Beh, si disse Sirius, almeno dopo questa notte cercheranno qualcuno più pericoloso di me.
Fece un bel respiro, pregando Merlino e Morgana di avere pietà di lui, e si rese visibile non appena gli sembrò di essere in un punto abbastanza distante da poter essere creduto; dal campo di Quidditch ancora arrivavano segnali di caos e confusione e le grida disperate dei signori Diggory, che vegliavano il corpo del figlio in una tenda poco distante.
Bello sfondo per quel genere d’approccio, oh sì. Come se la situazione non fosse tragica solo per il gramo incarico ricevuto.
Si sentiva perduto: tentare di circuire una strega – e che strega! – in un momento simile gli sembrava davvero fuori luogo. Avrebbe trovato qualunque scusa pur di salvarsi, perciò decise di mettersi all’opera prima che il suo senso di auto-conservazione lo portasse a fuggire lontano.
L’alcol che Piton gli aveva messo davanti e lui aveva trangugiato forse cominciava a fare effetto: sì, vista così, nella quasi totale oscurità, forse Rita sembrava quasi una persona interessante. Quasi.

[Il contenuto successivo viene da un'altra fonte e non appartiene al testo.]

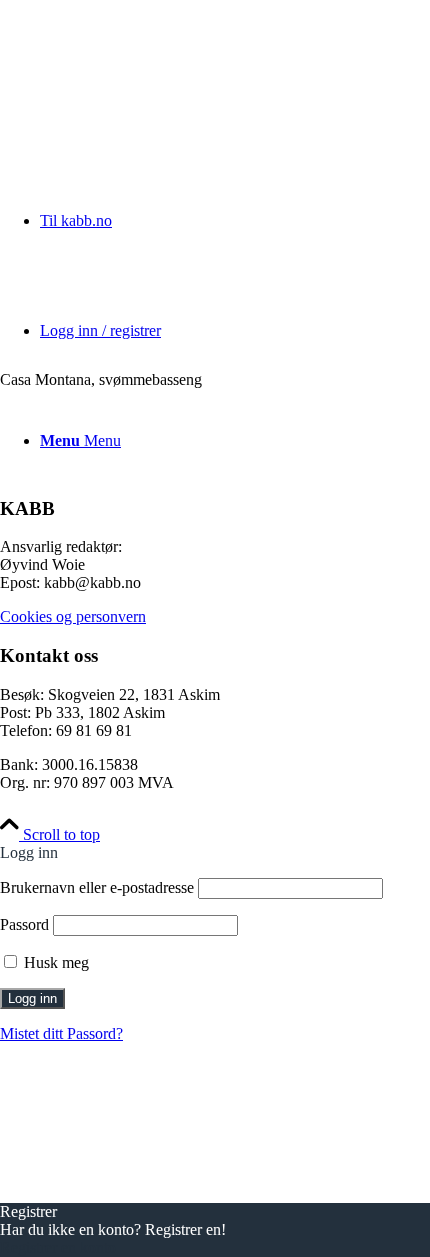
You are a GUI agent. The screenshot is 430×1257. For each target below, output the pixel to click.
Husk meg (54, 962)
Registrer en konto (58, 1247)
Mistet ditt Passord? (61, 1033)
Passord (24, 924)
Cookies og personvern (73, 616)
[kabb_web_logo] (150, 94)
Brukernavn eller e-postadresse (97, 887)
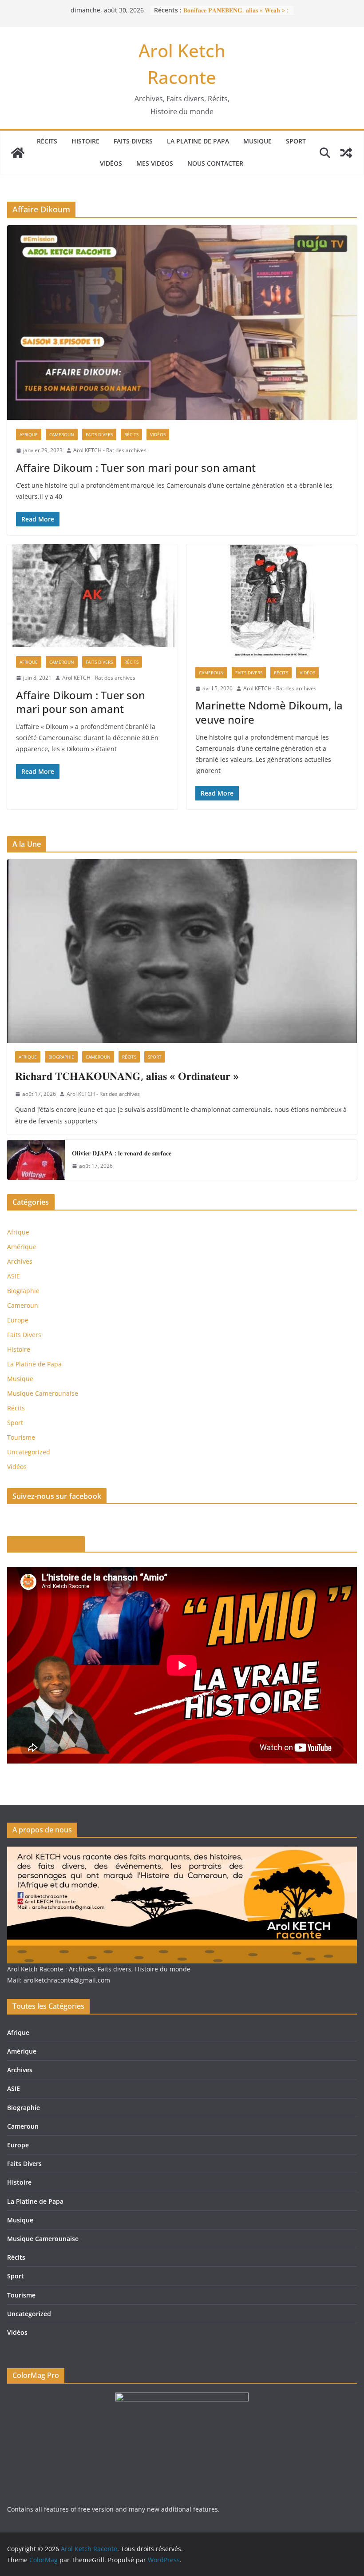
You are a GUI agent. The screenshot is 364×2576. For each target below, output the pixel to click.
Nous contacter (215, 163)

Forse, cercando di confonderla con una delle tante ragazze con cui se l’era spassata in gioventù, la situazione sarebbe sembrata meno tragica. Aveva la mente abbastanza annebbiata per immaginarsi di tutto, ormai.

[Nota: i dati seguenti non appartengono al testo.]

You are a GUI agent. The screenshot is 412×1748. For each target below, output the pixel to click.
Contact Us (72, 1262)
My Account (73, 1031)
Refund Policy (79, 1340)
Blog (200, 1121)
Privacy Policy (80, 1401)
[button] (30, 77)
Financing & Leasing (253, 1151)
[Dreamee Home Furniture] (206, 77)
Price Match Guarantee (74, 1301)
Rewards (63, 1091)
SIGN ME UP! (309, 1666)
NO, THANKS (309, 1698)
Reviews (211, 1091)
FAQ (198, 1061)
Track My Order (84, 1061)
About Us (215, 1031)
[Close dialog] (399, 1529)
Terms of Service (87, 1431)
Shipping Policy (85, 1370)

Si avvicinò in silenzio, per sfruttare l’effetto sorpresa e cercare di ammutolire la strega: era una missione impossibile già in partenza, conoscendo il soggetto, ma tanto valeva provare. E poi trovare un modo indolore di farla tacere per il resto della notte, magari una bella mattonata in testa, sì!

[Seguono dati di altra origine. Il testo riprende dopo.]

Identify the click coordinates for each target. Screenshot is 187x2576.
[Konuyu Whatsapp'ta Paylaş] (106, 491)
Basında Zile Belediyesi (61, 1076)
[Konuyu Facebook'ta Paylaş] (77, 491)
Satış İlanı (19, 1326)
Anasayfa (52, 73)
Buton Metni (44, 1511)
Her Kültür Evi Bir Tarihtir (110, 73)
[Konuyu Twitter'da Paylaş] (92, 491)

Indolore per se stesso, ovviamente, mica per quel mostro travestito da donna: in fondo, Silente non aveva mica specificato come doveva intrattenerla. Poteva nasconderla nella Foresta Proibita, magari gli Schiopodi Cosi, i nuovi cuccioletti di Hagrid, avrebbero fatto il resto…
Azione, Sirius! Si disse il mago più baldanzoso che mai: ora che aveva ideato un piano che non lo vedeva come agnello sacrificale, era pronto a giocarsi il tutto per tutto.
«L’hanno chiusa fuori, signorina?» attaccò con la voce più profonda e suadente che gli riuscì: i lunghi anni di silenzio forzato gliel’avevano resa più roca, cosa che in quel momento poteva rivelarsi molto utile. «È tipico di Albus Silente non avere alcun riguardo per la stampa».
Prima regola per far capitolare una donna, anche trattandosi di Rita Skeeter, era adularla con credibilità, Felpato non avrebbe mai potuto dimenticare questa fondamentale verità, neanche in quasi quindici anni di prigionia.
Incredibile ma vero, funzionò: Rita, che stava cercando un sistema per introdursi nel castello, si voltò di scatto, forse più per la paura delle conseguenze che per altro; le bastò guardare il mago appena arrivato – Sirius rabbrividì a quella lunga e attenta occhiata scrutatrice – per tranquillizzarsi.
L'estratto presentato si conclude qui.